Passé colonial : six Inuit demandent une compensation au Danemark

« Nous ne pouvons pas changer ce qui s’est passé, mais nous pouvons assumer nos responsabilités », a déclaré la première ministre danoise, Mette Frederiksen. (Ritzau Scanpix/Reuters)
Ils devaient constituer l’élite danophone du Groenland : en 1951, 22 enfants inuit avaient été séparés de leurs familles et envoyés au Danemark, alors la puissance coloniale. Les six encore en vie aujourd’hui veulent désormais obtenir réparation auprès de l’État danois, qui a présenté des excuses il y a un an.

« Ils ont perdu leur vie de famille, leur langue, leur culture et leur sentiment d’appartenance », a expliqué lundi au quotidien Politiken leur conseiller, Mads Pramming.

« Il s’agit d’une violation de leur droit à la vie privée et familiale, conformément à l’article 8 de la Convention européenne des droits de l’homme », a-t-il ajouté.

Dans une lettre adressée à la première ministre Mette Frederiksen, les six septuagénaires demandent chacun 250 000 couronnes (47 700 $).

M. Pramming a donné au bureau de la cheffe du gouvernement deux semaines pour apporter une réponse, faute de quoi il portera plainte.

« Nous sommes prêts à aller au tribunal si l’État ne paie pas », a-t-il assuré.
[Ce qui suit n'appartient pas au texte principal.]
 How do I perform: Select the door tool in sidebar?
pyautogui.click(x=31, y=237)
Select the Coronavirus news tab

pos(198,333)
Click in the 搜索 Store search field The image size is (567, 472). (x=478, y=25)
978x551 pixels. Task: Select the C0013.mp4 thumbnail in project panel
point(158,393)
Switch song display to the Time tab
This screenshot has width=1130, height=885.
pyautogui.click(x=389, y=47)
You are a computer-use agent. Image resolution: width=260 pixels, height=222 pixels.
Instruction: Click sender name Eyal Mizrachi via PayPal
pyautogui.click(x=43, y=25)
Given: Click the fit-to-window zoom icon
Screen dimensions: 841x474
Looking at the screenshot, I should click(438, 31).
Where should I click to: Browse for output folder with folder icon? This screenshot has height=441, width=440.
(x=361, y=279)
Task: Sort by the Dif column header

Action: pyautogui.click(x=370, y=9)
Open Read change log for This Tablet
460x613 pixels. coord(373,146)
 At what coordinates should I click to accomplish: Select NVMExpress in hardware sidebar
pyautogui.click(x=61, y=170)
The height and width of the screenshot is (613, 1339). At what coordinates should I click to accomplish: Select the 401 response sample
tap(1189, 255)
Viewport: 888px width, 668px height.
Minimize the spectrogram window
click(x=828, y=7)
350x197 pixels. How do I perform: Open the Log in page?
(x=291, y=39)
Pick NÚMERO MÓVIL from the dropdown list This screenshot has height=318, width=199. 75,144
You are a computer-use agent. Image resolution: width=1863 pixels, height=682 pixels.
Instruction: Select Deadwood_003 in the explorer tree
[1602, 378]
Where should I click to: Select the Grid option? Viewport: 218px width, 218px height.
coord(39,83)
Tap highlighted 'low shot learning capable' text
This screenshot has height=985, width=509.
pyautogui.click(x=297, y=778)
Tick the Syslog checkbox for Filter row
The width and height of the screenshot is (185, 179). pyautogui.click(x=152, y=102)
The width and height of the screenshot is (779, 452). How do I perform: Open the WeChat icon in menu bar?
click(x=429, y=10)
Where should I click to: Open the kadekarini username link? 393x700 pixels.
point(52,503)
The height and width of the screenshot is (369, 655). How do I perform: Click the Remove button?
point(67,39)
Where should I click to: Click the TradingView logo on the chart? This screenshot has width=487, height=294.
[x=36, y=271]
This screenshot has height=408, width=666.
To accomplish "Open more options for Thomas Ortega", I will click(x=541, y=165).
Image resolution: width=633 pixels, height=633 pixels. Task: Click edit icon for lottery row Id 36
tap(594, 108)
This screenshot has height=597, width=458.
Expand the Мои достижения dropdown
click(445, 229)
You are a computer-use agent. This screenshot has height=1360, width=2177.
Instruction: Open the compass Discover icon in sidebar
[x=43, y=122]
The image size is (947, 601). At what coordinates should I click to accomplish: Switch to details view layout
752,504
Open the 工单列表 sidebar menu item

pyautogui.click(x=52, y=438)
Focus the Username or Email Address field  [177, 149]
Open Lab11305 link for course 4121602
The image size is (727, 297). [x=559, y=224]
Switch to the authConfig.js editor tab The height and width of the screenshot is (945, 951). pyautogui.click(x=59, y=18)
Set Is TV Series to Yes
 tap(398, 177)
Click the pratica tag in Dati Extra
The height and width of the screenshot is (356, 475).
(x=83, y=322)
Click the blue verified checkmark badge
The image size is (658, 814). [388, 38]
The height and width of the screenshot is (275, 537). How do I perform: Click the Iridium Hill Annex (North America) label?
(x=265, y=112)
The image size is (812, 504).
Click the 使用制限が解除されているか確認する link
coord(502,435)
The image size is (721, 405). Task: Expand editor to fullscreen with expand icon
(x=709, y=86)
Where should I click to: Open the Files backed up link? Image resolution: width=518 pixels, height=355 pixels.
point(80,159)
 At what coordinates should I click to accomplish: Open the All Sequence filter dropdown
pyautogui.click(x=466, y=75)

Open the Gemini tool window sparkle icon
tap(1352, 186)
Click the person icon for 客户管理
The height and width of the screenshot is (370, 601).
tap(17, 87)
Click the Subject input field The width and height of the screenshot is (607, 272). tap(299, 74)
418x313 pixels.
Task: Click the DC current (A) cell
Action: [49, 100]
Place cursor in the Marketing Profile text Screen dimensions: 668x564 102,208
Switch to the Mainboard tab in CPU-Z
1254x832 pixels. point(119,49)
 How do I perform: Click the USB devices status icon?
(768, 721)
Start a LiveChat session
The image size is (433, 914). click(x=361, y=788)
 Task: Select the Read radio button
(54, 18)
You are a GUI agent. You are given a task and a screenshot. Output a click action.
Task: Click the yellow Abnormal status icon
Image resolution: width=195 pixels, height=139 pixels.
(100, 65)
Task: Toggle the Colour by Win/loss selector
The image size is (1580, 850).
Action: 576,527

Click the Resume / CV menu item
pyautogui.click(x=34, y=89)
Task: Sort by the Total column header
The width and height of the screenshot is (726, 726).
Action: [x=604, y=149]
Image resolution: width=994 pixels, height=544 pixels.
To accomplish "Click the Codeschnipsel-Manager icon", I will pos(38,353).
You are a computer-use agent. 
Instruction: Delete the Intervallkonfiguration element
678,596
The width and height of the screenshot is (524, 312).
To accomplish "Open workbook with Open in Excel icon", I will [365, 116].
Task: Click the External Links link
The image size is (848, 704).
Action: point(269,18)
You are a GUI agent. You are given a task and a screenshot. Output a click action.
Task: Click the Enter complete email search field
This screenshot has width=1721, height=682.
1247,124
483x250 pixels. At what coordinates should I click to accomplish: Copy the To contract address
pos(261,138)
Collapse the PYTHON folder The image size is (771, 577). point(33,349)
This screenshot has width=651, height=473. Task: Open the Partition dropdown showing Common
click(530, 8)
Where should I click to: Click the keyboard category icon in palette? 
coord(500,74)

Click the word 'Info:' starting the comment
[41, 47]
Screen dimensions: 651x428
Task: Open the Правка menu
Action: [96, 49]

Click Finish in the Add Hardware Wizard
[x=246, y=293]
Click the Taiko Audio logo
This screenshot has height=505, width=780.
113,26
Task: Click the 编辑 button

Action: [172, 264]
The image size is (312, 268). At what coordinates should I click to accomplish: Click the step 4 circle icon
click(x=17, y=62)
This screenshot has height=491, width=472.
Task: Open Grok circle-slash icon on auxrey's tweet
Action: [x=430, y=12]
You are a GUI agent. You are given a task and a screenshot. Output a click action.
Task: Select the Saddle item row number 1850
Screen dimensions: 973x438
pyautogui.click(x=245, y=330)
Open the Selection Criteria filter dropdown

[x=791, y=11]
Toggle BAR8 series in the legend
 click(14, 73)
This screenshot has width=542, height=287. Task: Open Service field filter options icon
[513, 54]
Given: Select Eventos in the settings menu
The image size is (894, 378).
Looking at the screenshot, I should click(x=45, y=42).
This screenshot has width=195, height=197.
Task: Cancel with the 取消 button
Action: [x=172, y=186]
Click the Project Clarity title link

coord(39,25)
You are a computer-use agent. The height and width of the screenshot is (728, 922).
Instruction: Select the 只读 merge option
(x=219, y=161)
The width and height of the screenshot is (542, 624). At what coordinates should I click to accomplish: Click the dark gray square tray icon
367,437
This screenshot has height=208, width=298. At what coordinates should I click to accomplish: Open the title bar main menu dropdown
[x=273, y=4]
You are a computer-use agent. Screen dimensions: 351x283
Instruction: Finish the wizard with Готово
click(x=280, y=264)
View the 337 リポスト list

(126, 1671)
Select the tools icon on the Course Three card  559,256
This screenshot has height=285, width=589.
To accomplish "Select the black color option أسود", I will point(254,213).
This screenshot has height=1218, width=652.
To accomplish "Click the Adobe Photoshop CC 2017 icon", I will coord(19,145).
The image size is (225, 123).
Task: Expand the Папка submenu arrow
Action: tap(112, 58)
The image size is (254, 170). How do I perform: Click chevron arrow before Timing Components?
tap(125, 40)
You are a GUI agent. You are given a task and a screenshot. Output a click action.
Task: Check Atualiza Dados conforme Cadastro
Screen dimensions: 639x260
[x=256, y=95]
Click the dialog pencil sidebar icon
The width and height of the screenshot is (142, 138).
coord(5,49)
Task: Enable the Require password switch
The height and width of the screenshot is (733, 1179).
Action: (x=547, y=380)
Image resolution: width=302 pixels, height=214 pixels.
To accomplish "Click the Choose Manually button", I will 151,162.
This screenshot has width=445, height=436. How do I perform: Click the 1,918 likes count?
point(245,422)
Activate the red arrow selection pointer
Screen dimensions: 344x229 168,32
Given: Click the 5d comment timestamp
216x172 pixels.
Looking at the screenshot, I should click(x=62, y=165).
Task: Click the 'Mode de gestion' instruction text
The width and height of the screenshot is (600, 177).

En 1951, 22 enfants du Groenland, qui a été jusqu’en 1953 une colonie danoise avant d’acquérir progressivement le statut de territoire autonome, avaient été choisis pour déménager au Danemark métropolitain.

On leur a fait la promesse d’une vie meilleure, de parler danois et d’un retour au Groenland pour en constituer la future élite, dans le cadre d’un accord entre Copenhague et Nuuk, la capitale groenlandaise.

Au Danemark, les enfants ont été privés de contact avec leurs proches et, une fois rentrés, ils n’ont pas été renvoyés chez eux, mais placés dans un orphelinat, alors qu’ils n’étaient pas orphelins.

Plusieurs d’entre eux ne reverront jamais leur famille.

En décembre, la première ministre a présenté des excuses officielles.

« Nous ne pouvons pas changer ce qui s’est passé. Mais nous pouvons prendre nos responsabilités et nous excuser auprès de ceux dont nous aurions dû nous occuper, mais auprès de qui nous avons échoué. »Mette Frederiksen, première ministre du Danemark

Pour sa ministre des Affaires sociales, ces excuses n’ont pas forcément vocation à déboucher sur des compensations.

« Le gouvernement et moi-même pensons que la reconnaissance même des erreurs du passé est la clé. Et il est important que nous apprenions des erreurs du passé afin que l’histoire ne se répète pas », a dit Astrid Krag à Politiken.